Start of Supplied information
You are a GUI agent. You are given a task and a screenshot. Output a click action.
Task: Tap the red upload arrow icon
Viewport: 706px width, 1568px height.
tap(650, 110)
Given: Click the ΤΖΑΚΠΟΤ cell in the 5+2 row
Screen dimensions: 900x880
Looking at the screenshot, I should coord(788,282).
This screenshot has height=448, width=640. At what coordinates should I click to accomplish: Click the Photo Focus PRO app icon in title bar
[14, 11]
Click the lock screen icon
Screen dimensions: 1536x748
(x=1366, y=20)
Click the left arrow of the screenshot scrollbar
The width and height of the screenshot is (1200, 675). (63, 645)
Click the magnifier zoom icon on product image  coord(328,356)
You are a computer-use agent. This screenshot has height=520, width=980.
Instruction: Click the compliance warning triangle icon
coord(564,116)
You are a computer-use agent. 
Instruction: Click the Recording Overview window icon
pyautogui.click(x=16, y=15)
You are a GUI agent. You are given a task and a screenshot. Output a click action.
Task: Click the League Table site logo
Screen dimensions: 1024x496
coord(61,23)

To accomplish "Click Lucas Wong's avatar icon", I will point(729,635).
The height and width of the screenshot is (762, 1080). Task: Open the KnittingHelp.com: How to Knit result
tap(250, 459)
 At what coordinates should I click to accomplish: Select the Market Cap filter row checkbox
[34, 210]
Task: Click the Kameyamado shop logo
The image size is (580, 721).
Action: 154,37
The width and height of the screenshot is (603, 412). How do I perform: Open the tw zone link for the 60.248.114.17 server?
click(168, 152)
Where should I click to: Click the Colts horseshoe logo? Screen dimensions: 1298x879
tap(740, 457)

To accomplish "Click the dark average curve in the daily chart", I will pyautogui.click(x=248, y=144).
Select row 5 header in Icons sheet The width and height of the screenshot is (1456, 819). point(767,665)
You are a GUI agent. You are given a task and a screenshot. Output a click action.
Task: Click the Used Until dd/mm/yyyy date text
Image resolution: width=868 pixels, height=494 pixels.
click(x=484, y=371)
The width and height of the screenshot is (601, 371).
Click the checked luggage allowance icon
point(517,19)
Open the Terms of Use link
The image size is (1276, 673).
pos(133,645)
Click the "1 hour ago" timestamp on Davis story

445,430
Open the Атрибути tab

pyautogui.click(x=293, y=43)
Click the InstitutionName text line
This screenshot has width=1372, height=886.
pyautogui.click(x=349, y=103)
End of Supplied information
### The task
Could you give the listing above as a numbered list, leaving out any blank lines?

### Exercise result
1. You are a GUI agent. You are given a task and a screenshot. Output a click action.
2. Task: Tap the red upload arrow icon
3. Viewport: 706px width, 1568px height.
4. tap(650, 110)
5. Given: Click the ΤΖΑΚΠΟΤ cell in the 5+2 row
6. Screen dimensions: 900x880
7. Looking at the screenshot, I should coord(788,282).
8. This screenshot has height=448, width=640. At what coordinates should I click to accomplish: Click the Photo Focus PRO app icon in title bar
9. [14, 11]
10. Click the lock screen icon
11. Screen dimensions: 1536x748
12. (x=1366, y=20)
13. Click the left arrow of the screenshot scrollbar
14. The width and height of the screenshot is (1200, 675). (63, 645)
15. Click the magnifier zoom icon on product image  coord(328,356)
16. You are a computer-use agent. This screenshot has height=520, width=980.
17. Instruction: Click the compliance warning triangle icon
18. coord(564,116)
19. You are a computer-use agent. 
20. Instruction: Click the Recording Overview window icon
21. pyautogui.click(x=16, y=15)
22. You are a GUI agent. You are given a task and a screenshot. Output a click action.
23. Task: Click the League Table site logo
24. Screen dimensions: 1024x496
25. coord(61,23)
26. To accomplish "Click Lucas Wong's avatar icon", I will point(729,635).
27. The height and width of the screenshot is (762, 1080). Task: Open the KnittingHelp.com: How to Knit result
28. tap(250, 459)
29.  At what coordinates should I click to accomplish: Select the Market Cap filter row checkbox
30. [34, 210]
31. Task: Click the Kameyamado shop logo
32. The image size is (580, 721).
33. Action: 154,37
34. The width and height of the screenshot is (603, 412). How do I perform: Open the tw zone link for the 60.248.114.17 server?
35. click(168, 152)
36. Where should I click to: Click the Colts horseshoe logo? Screen dimensions: 1298x879
37. tap(740, 457)
38. To accomplish "Click the dark average curve in the daily chart", I will pyautogui.click(x=248, y=144).
39. Select row 5 header in Icons sheet The width and height of the screenshot is (1456, 819). point(767,665)
40. You are a GUI agent. You are given a task and a screenshot. Output a click action.
41. Task: Click the Used Until dd/mm/yyyy date text
42. Image resolution: width=868 pixels, height=494 pixels.
43. click(x=484, y=371)
44. The width and height of the screenshot is (601, 371).
45. Click the checked luggage allowance icon
46. point(517,19)
47. Open the Terms of Use link
48. The image size is (1276, 673).
49. pos(133,645)
50. Click the "1 hour ago" timestamp on Davis story
51. 445,430
52. Open the Атрибути tab
53. pyautogui.click(x=293, y=43)
54. Click the InstitutionName text line
55. This screenshot has width=1372, height=886.
56. pyautogui.click(x=349, y=103)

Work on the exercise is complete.